The lively and distinctive cowboy design featured on the 8.5-by-10-cm Irving H. "Larry" Larom (1889-1973) bookplate of the McCracken Research Library was adapted in 1992 from an old carved and painted wooden sign from the Valley Ranch near Cody, Wyoming. Quite literally nestled in the Rocky Mountains at the head of the South Fork of the Shoshone River in northwestern Wyoming, the Valley Ranch was a popular and influential dude ranch operated by Larry Larom. This design was chosen to recognize contributions from the Larom estate to the McCracken Research Library's acquisitions fund and is representative of the vitality of western images. [End Page 212]

The McCracken Research Library is a museum library, part of the Buffalo Bill Historical Center (BBHC) in Cody, Wyoming. The historical center began as the Buffalo Bill Memorial Association with the purpose of honoring the history and spirit of William F. "Buffalo Bill" Cody (1846-1917). Now, eighty-six years later, the dream of a Buffalo Bill memorial has evolved into a major educational complex composed of the McCracken Research Library and five museums dedicated to the study of the American West: the Buffalo Bill Museum, the Whitney Gallery of Western Art, the Plains Indian Museum, the Cody Firearms Museum, and the Draper Museum of Natural History. The McCracken Research Library, dedicated in 1980 and named for the first BBHC director, Harold McCracken (1894-1983), maintains collections for the study of western art, literature, and music, Buffalo Bill and western history, Native American culture, firearms history, and the Greater Yellowstone Ecosystem natural history.

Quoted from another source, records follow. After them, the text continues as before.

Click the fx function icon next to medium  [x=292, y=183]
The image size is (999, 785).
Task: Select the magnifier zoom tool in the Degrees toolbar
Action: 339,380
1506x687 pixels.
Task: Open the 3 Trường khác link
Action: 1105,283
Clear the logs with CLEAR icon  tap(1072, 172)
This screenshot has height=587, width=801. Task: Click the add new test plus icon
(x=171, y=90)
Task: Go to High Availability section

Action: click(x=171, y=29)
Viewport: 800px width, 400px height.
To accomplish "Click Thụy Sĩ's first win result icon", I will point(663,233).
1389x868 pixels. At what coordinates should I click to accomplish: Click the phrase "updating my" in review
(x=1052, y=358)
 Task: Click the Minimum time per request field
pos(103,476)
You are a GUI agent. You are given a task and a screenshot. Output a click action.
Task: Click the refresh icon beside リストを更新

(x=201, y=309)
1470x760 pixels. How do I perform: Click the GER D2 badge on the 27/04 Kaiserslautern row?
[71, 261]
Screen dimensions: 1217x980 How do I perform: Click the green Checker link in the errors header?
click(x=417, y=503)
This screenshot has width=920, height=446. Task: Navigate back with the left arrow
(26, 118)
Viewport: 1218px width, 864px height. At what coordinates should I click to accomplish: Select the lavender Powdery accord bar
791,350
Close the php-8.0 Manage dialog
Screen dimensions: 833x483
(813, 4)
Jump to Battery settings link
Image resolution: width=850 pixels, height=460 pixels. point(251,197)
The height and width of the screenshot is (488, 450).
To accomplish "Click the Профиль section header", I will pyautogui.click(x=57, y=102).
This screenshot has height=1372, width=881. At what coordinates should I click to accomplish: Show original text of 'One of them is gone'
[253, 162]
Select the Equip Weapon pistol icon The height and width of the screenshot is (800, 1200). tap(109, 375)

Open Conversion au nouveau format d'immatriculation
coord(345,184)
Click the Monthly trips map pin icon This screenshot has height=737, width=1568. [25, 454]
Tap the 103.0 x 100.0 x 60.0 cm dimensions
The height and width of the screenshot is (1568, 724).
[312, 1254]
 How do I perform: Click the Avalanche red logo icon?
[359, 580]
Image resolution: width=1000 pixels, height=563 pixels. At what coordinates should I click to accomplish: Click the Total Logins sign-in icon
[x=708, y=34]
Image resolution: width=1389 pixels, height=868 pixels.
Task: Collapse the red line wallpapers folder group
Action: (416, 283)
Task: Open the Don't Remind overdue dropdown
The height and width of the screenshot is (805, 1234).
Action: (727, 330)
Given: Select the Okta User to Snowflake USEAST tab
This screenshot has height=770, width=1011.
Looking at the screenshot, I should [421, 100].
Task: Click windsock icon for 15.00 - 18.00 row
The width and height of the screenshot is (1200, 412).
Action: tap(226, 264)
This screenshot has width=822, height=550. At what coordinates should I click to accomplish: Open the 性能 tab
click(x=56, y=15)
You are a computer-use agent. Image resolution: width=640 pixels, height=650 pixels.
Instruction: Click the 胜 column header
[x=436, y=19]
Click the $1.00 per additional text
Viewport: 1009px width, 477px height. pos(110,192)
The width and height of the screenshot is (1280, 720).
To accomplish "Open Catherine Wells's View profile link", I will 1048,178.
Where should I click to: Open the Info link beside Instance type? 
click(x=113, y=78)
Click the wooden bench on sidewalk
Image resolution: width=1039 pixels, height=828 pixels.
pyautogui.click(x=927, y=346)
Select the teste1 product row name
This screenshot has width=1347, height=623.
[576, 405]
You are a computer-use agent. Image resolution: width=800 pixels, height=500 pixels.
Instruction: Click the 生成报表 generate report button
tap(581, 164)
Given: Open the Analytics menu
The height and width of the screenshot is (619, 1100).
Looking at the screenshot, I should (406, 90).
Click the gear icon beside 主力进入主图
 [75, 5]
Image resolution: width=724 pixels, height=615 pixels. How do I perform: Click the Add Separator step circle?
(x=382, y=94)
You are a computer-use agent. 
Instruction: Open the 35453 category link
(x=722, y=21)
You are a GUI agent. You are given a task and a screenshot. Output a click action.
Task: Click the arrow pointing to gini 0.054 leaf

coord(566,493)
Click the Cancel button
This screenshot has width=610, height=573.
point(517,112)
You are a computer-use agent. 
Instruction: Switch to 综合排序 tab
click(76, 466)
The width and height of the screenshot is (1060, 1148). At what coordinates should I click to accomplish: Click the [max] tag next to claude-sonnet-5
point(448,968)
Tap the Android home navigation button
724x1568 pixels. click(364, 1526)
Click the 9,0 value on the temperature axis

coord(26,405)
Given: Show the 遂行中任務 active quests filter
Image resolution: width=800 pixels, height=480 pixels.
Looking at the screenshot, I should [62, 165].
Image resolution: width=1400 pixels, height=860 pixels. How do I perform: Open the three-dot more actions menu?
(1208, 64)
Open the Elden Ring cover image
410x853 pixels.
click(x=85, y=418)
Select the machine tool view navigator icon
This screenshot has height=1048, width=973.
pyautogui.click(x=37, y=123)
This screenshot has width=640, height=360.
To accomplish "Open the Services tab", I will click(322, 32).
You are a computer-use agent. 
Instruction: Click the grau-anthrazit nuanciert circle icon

The archival records of William F. Cody and Buffalo Bill's Wild West (BBWW) are a foundation collection for the library. As an established real-life, dime novel, and theatrical hero, Buffalo Bill forged a lasting claim to fame with his creation of Buffalo Bill's Wild West in 1882. For thirty-four years Buffalo Bill's Wild West brought the West to the world by means of a fabulous traveling show featuring authentic western history and culture as he understood it. This archival collection consists of correspondence, BBWW advertising literature and business records, Buffalo Bill photographs, a major Buffalo Bill dime novel collection, and scrapbooks of Annie Oakley (1860-1926) and other BBWW performers.

Other major collections held by the McCracken Research Library include the archives of western artists W. H. D. Koerner (1878-1938), A. Phimister Proctor (1860-1950), and Frank Tenney Johnson (1874-1939); of western photographers L. A. Huffman (1854-1931), Charles Belden (1887-1966), and Jack Richard (1909-92); the office files and engineering drawings of the Winchester Repeating Arms Company; and the BBHC Archives, which include audiotapes of the annual Cowboy Songs and Range Ballads symposium. Ranching histories include not only cattle and sheep operations but the cultural history of the cowboy way of life such as early rodeo, the creation of the dude ranch and tourist industry in the West as shown in the Larry Larom Collection of the Valley Ranch, and early western environmental conservation efforts.

The McCracken is a noncirculating research collection. An OCLC library, the McCracken actively participates in BCR and the WYLD library network, having changed over from a card catalog to an online [End Page 213] catalog system in 1998. Current holdings are approximately twenty-five thousand volumes of books and journals, thirteen hundred linear feet of manuscripts, two hundred linear feet of Winchester engineering drawings, over three hundred videocassettes, and over six hundred reels of microfilm from the Yale Western Americana Collection of historic books.

With a staff of two full-time and two part-time professional librarians/archivists and a half-time administrative assistant, the McCracken Research Library benefits tremendously from a loyal corps of volunteers. This staffing is supplemented by one or two college interns per year who learn to process manuscript collections.